The Urinary Proteomic Profile Implicates Key Regulators for Urologic Chronic Pelvic Pain Syndrome (UCPPS), 2022, Froehlich et al

[Sly Saint]

How chronic pain shows up in urine - Researchers distinguish urinary pelvic pain from healthy controls — and from other chronic pain diseases

By Renae Crossing
May 10, 2022
Chronic pain diseases are underresearched — particularly for women, particularly with pelvic pain. Almost certainly, someone you know suffers from this. For people with urinary chronic pelvic pain syndrome, or UCPPS, the need to urinate is particularly frequent or urgent, or pelvic pain is prominent, or both. It’s often simply a diagnosis of exclusion, and there is a lack of effective treatments.
Using protein signatures in urine, researchers have been able to distinguish UCPPS from other chronic pain diseases, including myalgic encephalomyelitis/chronic fatigue syndrome, or ME/CFS, as well as fibromyalgia and irritable bowel syndrome.

Froehlich said he would be “tickled” if other researchers mined the open data to help people with chronic pain diseases. The growing global burden of ME/CFS includes an estimated 46% of people with long COVID-19 who meet criteria for the disease.

full article and link to research paper
https://www.asbmb.org/asbmb-today/science/051022/how-chronic-pain-shows-up-in-urine

 

[Andy]

Full title: The Urinary Proteomic Profile Implicates Key Regulators for Urologic Chronic Pelvic Pain Syndrome (UCPPS): A MAPP Research Network Study

Highlights

• The proteomics of urinary chronic pelvic pain syndrome (UCPPS) found altered pathways.
• Key changes among the extracellular matrix and inflammatory response proteins were found.
• Several of these pathways and proteins were exclusively altered in UCPPS.
• These findings may have diagnostic and/or therapeutic potential in the future.

Abstract
Urologic chronic pelvic pain syndrome (UCPPS) is a condition of unknown etiology characterized by pelvic pain and urinary frequency and/or urgency. As the proximal fluid of this syndrome, urine is an ideal candidate sample matrix for an unbiased study of UCPPS. In this study, a large, discovery-phase, TMT-based quantitative urinary proteomics analysis of 244 participants was performed. The participants included patients with UCPPS (n = 82), healthy controls (HC) (n = 94), and disparate chronic pain diseases, termed positive controls (PC) (n = 68). Using training and testing cohorts, we identified and validated a small and distinct set of proteins that distinguished UCPPS from HC (n = 9) and UCPPS from PC (n = 3). The validated UCPPS: HC proteins were predominantly extracellular matrix/extracellular matrix modifying or immunomodulatory/host defense in nature. Significantly varying proteins in the UCPPS: HC comparison were overrepresented by the members of several dysregulated biological processes including decreased immune cell migration, decreased development of epithelial tissue, and increased bleeding. Comparison with the PC cohort enabled the evaluation of UCPPS-specific upstream regulators, contrasting UCPPS with other conditions that cause chronic pain. Specific to UCPPS were alterations in the predicted signaling of several upstream regulators, including alpha-catenin, interleukin-6, epidermal growth factor, and transforming growth factor beta 1, among others. These findings advance our knowledge of the etiology of UCPPS and inform potential future clinical translation into a diagnostic panel for UCPPS.

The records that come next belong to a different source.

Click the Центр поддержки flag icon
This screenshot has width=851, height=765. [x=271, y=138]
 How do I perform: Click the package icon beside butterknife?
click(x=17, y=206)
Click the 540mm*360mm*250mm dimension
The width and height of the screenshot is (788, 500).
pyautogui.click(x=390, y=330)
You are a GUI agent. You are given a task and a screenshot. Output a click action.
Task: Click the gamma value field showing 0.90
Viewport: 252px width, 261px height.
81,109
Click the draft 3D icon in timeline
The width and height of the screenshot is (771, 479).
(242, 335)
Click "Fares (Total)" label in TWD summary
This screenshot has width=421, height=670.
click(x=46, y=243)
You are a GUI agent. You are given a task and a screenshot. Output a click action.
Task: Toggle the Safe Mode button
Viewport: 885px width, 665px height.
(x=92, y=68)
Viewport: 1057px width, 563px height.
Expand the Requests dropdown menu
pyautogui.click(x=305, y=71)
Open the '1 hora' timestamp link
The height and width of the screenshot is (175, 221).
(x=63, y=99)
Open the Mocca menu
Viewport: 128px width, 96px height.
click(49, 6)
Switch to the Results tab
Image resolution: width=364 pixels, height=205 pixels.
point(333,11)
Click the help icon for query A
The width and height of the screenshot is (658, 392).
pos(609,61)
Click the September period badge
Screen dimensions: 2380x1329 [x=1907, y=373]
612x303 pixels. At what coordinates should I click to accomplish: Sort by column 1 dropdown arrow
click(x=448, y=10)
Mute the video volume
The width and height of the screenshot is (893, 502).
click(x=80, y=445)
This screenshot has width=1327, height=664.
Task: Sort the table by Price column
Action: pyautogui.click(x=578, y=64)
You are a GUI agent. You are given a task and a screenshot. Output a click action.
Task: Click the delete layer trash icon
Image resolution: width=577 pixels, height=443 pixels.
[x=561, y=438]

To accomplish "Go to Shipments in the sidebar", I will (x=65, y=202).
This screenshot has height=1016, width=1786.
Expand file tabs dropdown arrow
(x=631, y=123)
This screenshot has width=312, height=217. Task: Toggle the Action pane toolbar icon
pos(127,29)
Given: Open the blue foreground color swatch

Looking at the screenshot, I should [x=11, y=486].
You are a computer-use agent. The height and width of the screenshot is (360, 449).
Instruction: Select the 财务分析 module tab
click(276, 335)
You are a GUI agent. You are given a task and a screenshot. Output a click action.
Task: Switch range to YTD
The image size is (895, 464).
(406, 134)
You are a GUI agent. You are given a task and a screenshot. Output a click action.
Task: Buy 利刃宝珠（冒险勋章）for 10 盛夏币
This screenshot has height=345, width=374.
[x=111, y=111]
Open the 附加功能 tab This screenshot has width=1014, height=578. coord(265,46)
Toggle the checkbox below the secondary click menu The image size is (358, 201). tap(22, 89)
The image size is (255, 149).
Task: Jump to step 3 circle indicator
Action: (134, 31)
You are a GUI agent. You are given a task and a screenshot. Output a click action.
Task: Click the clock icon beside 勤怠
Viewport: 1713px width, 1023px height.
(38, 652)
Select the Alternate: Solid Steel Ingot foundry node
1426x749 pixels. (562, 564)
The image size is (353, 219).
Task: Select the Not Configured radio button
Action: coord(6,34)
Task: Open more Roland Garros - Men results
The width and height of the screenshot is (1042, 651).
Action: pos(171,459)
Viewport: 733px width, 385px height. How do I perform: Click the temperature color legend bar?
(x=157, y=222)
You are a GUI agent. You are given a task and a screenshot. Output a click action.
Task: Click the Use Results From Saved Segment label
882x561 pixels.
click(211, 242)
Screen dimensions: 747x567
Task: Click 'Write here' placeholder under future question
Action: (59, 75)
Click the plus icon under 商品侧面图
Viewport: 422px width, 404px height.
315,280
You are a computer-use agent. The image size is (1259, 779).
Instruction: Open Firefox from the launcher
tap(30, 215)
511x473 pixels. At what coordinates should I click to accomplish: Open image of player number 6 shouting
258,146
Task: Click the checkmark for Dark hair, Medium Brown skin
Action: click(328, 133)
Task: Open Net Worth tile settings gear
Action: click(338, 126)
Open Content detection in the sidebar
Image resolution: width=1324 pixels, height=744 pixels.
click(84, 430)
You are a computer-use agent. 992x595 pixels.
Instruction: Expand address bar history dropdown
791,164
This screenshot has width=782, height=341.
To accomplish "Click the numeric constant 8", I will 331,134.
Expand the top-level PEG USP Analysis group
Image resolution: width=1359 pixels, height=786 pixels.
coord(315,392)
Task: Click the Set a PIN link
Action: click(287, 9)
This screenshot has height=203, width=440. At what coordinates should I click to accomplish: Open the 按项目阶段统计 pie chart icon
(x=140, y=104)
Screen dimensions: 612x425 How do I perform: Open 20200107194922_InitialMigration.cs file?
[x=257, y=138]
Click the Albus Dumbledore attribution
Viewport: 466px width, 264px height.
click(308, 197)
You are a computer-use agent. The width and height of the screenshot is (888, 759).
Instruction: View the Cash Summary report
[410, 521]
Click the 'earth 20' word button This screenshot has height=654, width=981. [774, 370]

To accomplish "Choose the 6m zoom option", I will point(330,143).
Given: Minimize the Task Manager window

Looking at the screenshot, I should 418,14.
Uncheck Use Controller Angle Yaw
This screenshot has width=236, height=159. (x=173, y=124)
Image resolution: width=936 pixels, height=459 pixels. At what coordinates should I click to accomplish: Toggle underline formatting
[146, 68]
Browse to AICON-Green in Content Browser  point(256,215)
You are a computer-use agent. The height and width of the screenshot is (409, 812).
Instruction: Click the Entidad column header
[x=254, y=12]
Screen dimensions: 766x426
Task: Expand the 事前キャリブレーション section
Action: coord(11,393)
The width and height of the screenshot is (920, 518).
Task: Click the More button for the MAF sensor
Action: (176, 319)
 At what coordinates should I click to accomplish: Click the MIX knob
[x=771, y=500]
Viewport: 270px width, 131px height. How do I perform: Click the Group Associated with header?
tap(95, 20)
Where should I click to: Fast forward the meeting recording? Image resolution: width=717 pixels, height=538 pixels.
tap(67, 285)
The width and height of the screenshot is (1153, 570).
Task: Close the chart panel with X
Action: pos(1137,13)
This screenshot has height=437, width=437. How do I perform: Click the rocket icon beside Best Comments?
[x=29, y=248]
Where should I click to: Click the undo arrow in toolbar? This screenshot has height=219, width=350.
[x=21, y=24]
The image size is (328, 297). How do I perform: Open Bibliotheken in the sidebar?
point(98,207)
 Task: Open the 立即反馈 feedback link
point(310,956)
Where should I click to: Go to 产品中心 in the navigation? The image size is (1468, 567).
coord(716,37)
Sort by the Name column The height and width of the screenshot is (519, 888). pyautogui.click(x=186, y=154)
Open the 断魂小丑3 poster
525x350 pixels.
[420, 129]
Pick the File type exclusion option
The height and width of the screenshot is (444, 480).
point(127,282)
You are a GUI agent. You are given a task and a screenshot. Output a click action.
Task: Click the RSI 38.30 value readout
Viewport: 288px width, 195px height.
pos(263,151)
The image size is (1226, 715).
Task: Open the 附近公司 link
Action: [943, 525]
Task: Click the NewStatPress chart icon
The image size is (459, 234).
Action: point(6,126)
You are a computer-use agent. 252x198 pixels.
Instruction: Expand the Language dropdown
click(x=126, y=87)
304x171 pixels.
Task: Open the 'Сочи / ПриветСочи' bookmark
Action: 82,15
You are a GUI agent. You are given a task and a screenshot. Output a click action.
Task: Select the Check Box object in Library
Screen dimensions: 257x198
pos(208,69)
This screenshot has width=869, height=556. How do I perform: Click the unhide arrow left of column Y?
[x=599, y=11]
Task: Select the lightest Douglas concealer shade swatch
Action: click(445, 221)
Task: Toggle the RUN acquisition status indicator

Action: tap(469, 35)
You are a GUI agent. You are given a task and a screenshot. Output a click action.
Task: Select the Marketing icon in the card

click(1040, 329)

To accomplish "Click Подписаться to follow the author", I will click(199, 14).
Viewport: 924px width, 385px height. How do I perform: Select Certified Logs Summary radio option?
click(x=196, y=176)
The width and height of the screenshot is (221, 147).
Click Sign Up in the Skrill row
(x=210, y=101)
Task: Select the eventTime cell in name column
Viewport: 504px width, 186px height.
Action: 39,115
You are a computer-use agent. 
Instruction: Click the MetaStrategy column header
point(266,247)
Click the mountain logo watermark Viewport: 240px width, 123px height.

Open access, https://www.mcponline.org/article/S1535-9476(21)00148-1/fulltext

CFS patients were included in the positive control group, although we are not told how many.

 

[hibiscuswahine]

It is unfortunate they haven’t given the number of CFS patients in the supplementary material. The other pain groups were FM, IBS and headache.

I have co-morbid UCPSS (interstitial cystitis following recurrent UTI’s) so interested to see how relates to the pathophysiology of ME and I hope this spurs some further research with pwME’s urine.